The February 4th change allowed the company to retain the right to any information users post on the site as well as the ability to retain archived copies of the content even if it has been removed. Consumerist.com referred to the policy as "We Can Do Anything We Want With Your Content. Forever."
Now, why do I bring this up in the context of identity? Elementary, my dear reader.
Facebook’s attempt to own user content is more than just an intellectual property issue. While some acknowledge intellectual property rights are a factor in their righteous hatred of the new policy, for the most part, their objections centre around an indefinable sense that the new policy is just plain wrong.
I think that this “wrongness” revolves around the feeling that Facebook Inc.’s policy results not just in owning user content, but also in owning user identity.
Think about it.
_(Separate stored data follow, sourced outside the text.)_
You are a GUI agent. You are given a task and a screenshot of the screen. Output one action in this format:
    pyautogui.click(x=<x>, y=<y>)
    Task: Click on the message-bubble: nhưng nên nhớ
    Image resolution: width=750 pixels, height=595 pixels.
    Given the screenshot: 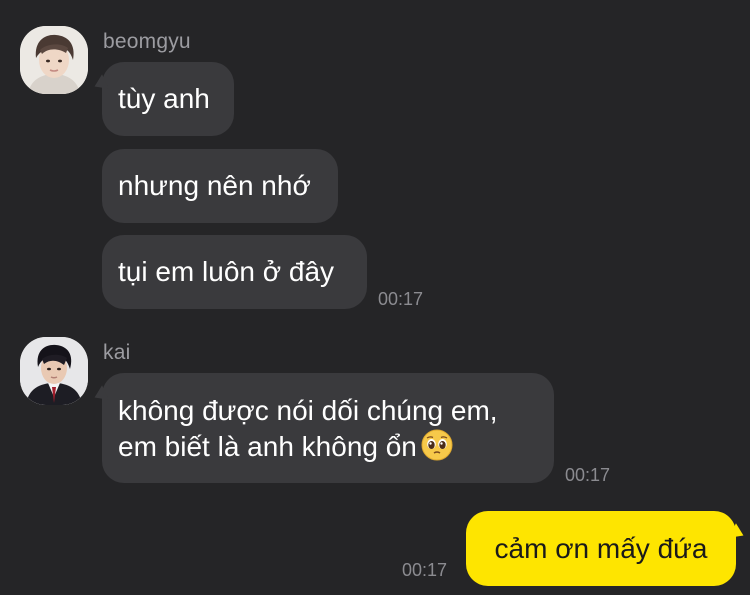 What is the action you would take?
    pyautogui.click(x=220, y=186)
    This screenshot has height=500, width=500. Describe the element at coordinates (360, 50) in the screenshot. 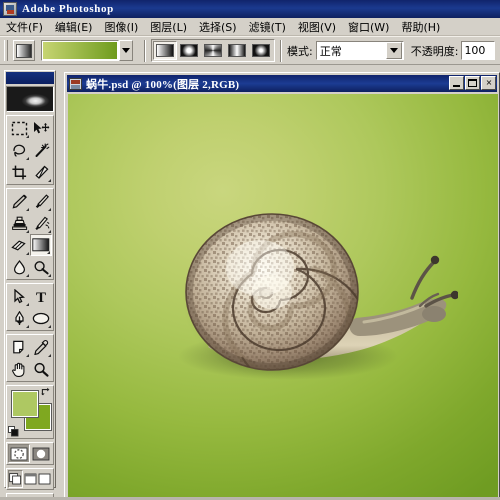

I see `blend-mode-select: 正常` at that location.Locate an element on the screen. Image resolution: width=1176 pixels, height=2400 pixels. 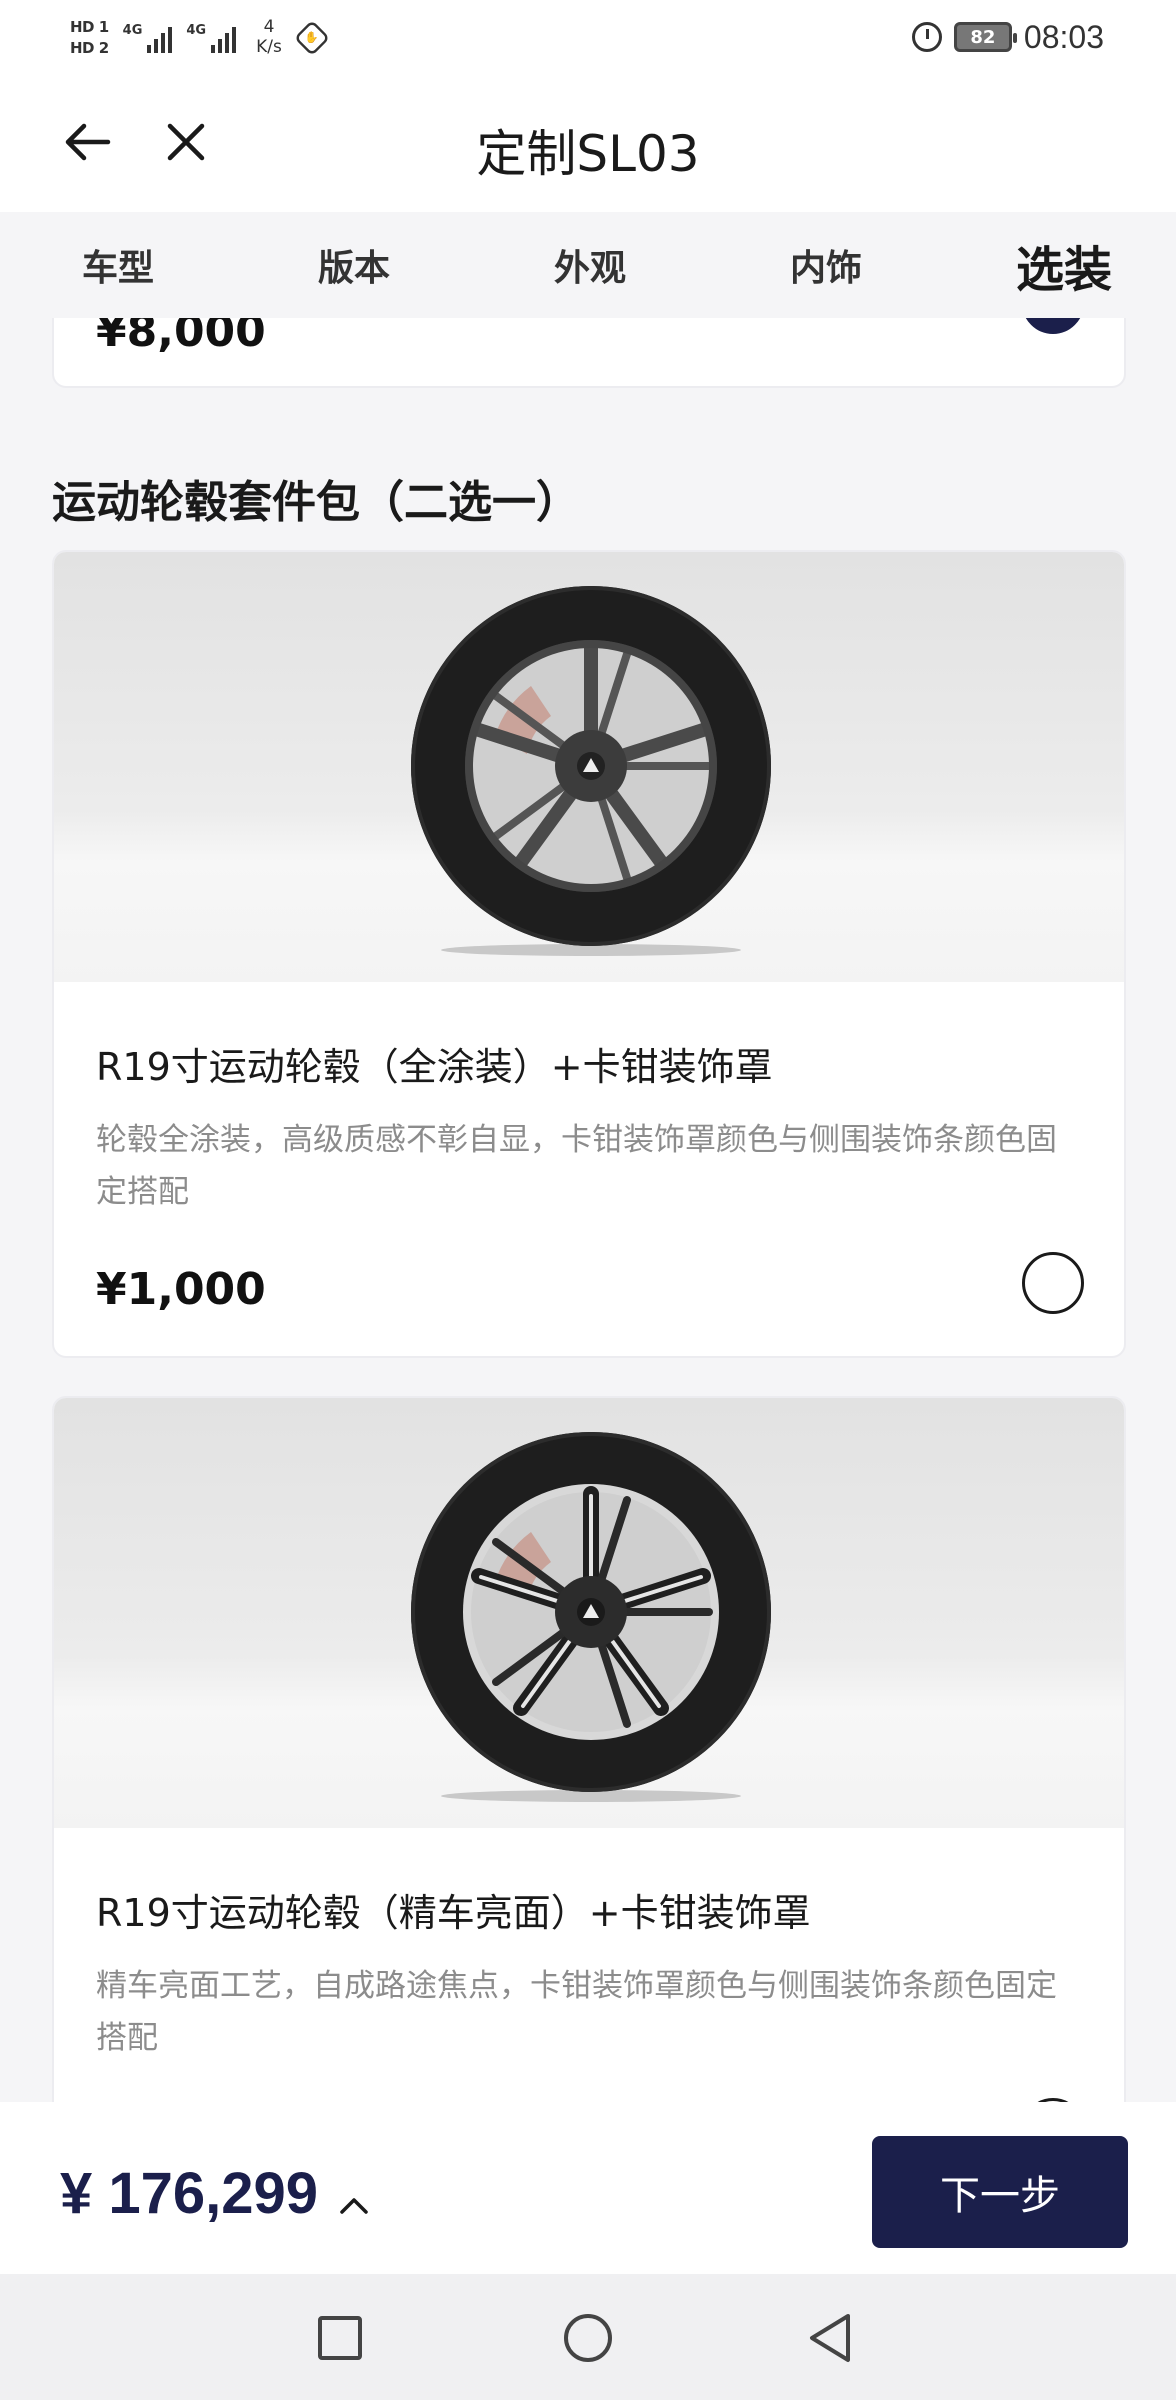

Facebook users pour so much of themselves and who they want to be into their Facebook profile and usage habits. Every post tells readers something about the user, whether it be information transmitted consciously, or implicit information the user has no idea he or she is imparting.
In a sense, Facebook’s policy wanted people to “sell their souls” to Facebook Inc. for the privilege of interaction which could be as easily achieved face-to-face or by phone.
No wonder there was such a public outcry. No wonder the policy was revoked. No wonder I stand by my decision to resist peer pressure to succumb to the all-powerful Facebook.
After all, even though they didn’t get away with it this time, that doesn’t guarantee that the whole mess can’t happen again.